(WORK REQUIRED): Search the entries below for the word "height", then copy each line in which it is found.

(MATERIAL PROVIDED):
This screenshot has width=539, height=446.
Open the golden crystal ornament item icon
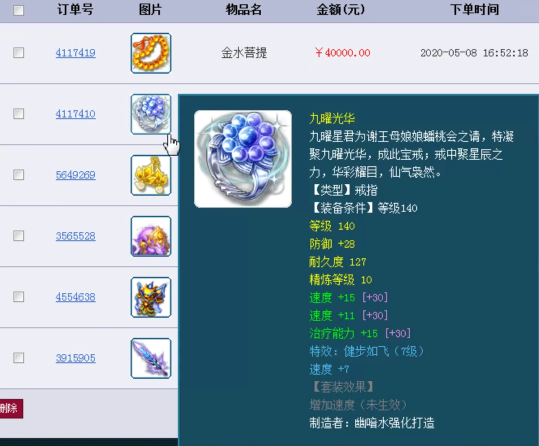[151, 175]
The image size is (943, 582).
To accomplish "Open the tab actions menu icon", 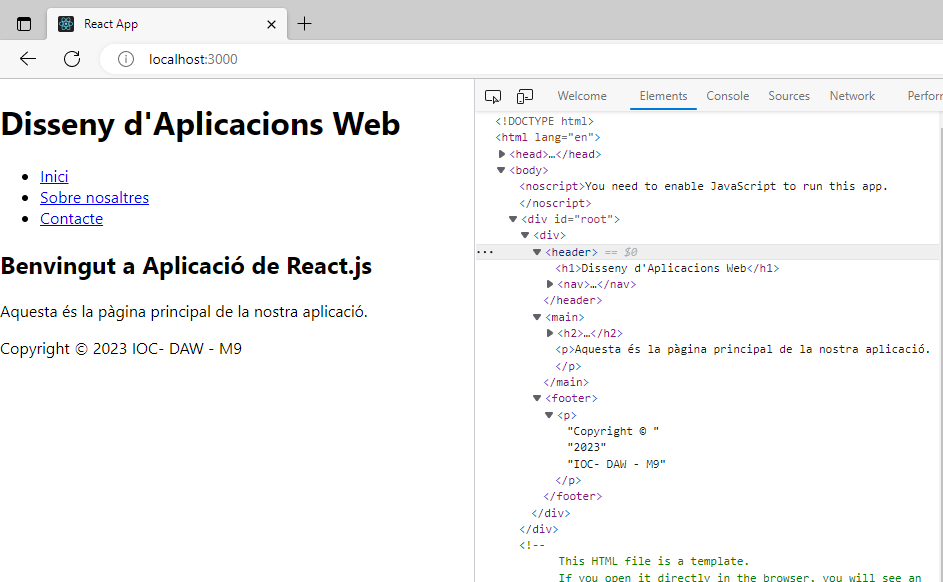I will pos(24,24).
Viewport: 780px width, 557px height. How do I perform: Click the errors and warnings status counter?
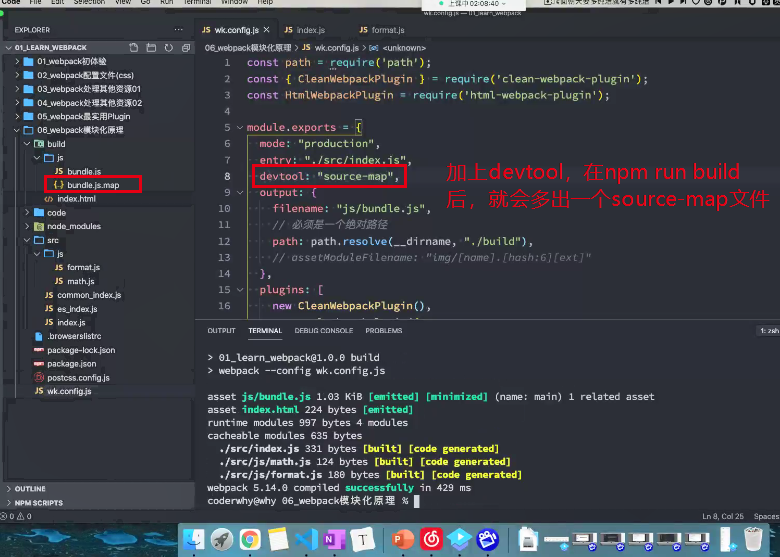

(WRITTEN ANSWER):
This screenshot has width=539, height=446.
Viewport: 780px width, 557px height. How do I perform: Click the errors and warnings status counter?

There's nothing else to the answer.